[Python-Dev] Re: anonymous blocks

Steven Bethard steven.bethard at gmail.com
Thu Apr 28 06:59:27 CEST 2005


Phillip J. Eby wrote:
> At 05:19 PM 4/27/05 -0700, Guido van Rossum wrote:
> >I'm not convinced of that, especially since all *generators* will
> >automatically be usable as templates, whether or not they were
> >intended as such. And why *shouldn't* you be allowed to use a block
> >for looping, if you like the exit behavior (guaranteeing that the
> >iterator is exhausted when you leave the block in any way)?
> 
> It doesn't guarantee that, does it?  (Re-reads PEP.)  Aha, for *generators*
> it does, because it says passing StopIteration in, stops execution of the
> generator.  But it doesn't say anything about whether iterators in general
> are allowed to be resumed afterward, just that they should not yield a
> value in response to the __next__, IIUC.  As currently written, it sounds
> like existing non-generator iterators would not be forced to an exhausted
> state.

I wonder if something can be done like what was done for (dare I say
it?) "old-style" iterators:

"The intention of the protocol is that once an iterator's next()
method raises StopIteration, it will continue to do so on subsequent
calls. Implementations that do not obey this property are deemed
broken. (This constraint was added in Python 2.3; in Python 2.2,
various iterators are broken according to this rule.)"[1]
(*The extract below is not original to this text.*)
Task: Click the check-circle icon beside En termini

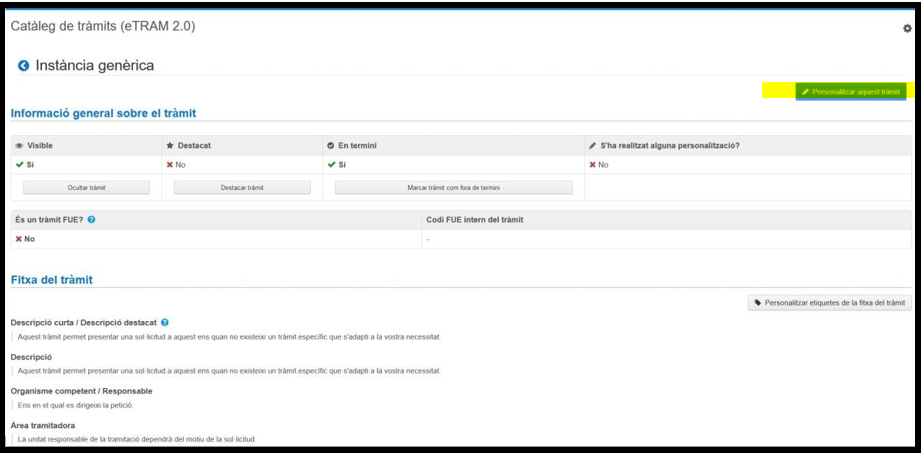Action: pos(331,146)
This would mean that if next(itr, ...) raised StopIteration, then
next(itr, ...) should continue to raise StopIteration on subsequent
calls.  I don't know how this is done in the current implementation. 
Would it be hard to do so for the proposed block-statements?

If nothing else, we might at least clearly document what well-behaved
iterators should do...

STeVe

[1] http://docs.python.org/lib/typeiter.html
-- 
You can wordify anything if you just verb it.